Conflict of interest can be divided into conflict in narrow sense and that in broad sense. Narrow conflicts of interest typically include several types: (1) external employment or holding an external interest. Common case is that employee establishes labor relationship with other employer, holding an external position, or the employee's interested person works for the business partner or competitor of the employer, or employee or his/her interested person invests in or establish competitive business; (2) Self-dealing, where an employee takes advantage of the information or power gained in his/her position, inducing the employer to trade or cooperate with the company controlled by himself/herself or his/her interested person; (3) plundering trade opportunities, usually refers to the circumstance where employee takes advantage of his/her position to transfer the trade opportunities of the employer to a third party and make personal profits therein, most commonly by "flying orders"; (4) internal employment conflict, in which a marriage or kinship exists between two internal employees, which results in one party using or likely to use his/her power for the benefit of another. Conflict of interest in broad sense also includes job grabbing and commercial bribery. This article only discusses and shares viewpoints on narrow conflict of interest.

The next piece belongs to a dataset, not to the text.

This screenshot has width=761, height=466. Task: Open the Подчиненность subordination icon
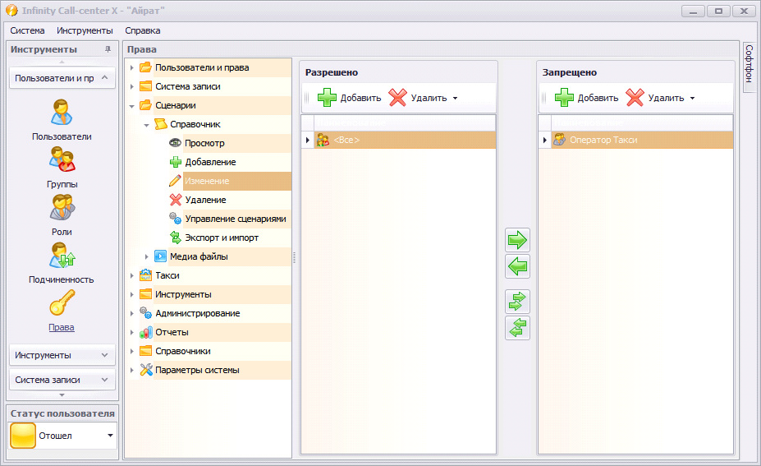[x=62, y=255]
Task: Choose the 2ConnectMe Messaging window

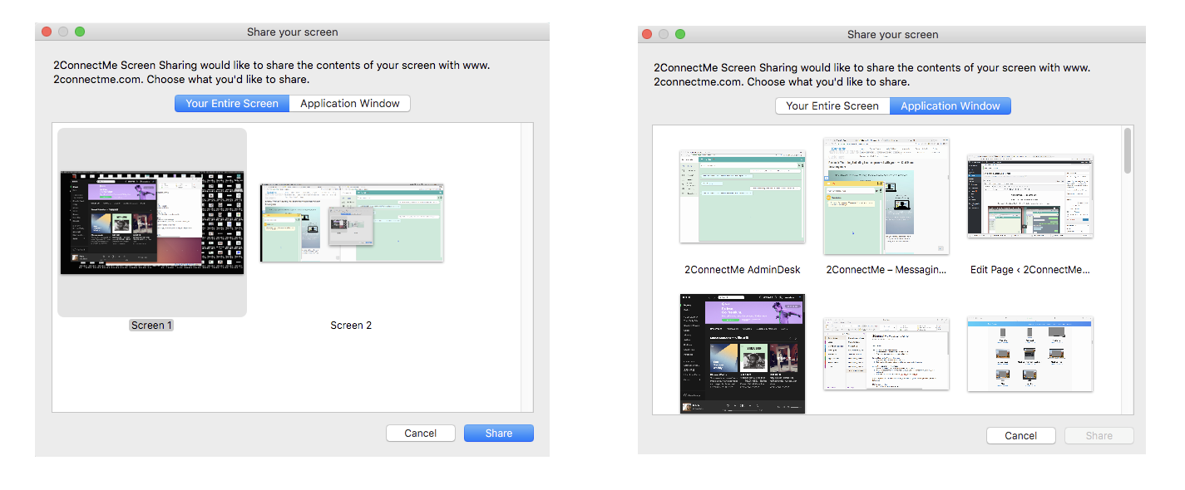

- II. Restriction scope of conflict of interest
Standing in the breach, employee him/herself shall be the "first-order" restricted person regulated by the policies of conflict of interest specifying to-dos or not-to-dos when conflicts between employee's personal interest and his/her job duties/employer's interest occurred. However, in many cases regarding conflict of interest, employee often uses the identity of his/her relative, friend, or other interested person to engage in issues with conflict of interest, in order to avoid direct conflicts. In this case, are the labor disciplines of the employer entitled to restrain the close or other relatives, or even friend of the employee? Based on previous case experiences and current judicial practice, a brief analysis is shared as follows:
- Close relatives
Close relatives, according to its statutory definition, include spouses, parents, children, siblings, grandparents and grandchildren. Since the close relatives are in more intimate relationship with the employee, and thus it is easier for the employee to use their identity, or such relationship may influence employee's judgment and make the employee partial to the interests of his/her close relatives when conflicts occurred. Therefore, considering not only the necessity to control conflict of interest, but also the rationality to expand the scope of restriction, the employee's close relatives shall also be included in the restriction scope of conflict of interest.
- Other relatives
Other than statutory close relatives, there are some relatives also in intimate relationship with the employee and they are also very likely to be involved in employee's conflict of interest. Thus, many labor disciplines of employers also include other relatives into the restriction scope of conflict of interest. And the definition and scope of "other relatives" is up to the definition by the employer, which can be in the form of summary or detailed listing, such as uncles, brothers, cousins, other relatives in law, succession or adoption, etc.
- Other interested person
In practice, in many cases of conflict of interest, the involved persons are employees' interested persons, such as clansman, friend, dates, alumni, etc. These interested persons are also in high possibility that may be implicated in conflict of interest. However, it is difficult to handle such cases of conflict of interest, since on the one hand, the employer can hardly have concrete and definite evidence of these kinds of relationship, and on the other hand, compared with relatives, the scope and definition of interested person are broader and hard to describe, there are risks that the judicial authorities may consider the employer rightless to request employee to disclose the employment and/or commercial activities of other person, and thus determine the labor disciplines of the employer vague and lack of rationality. Therefore, from the perspective of risk control, it is recommended that the employer includes "other interested person" by enumeration into the restriction scope in labor disciplines as a bottom clause. However, above risks still need to be brought to the attention of employers.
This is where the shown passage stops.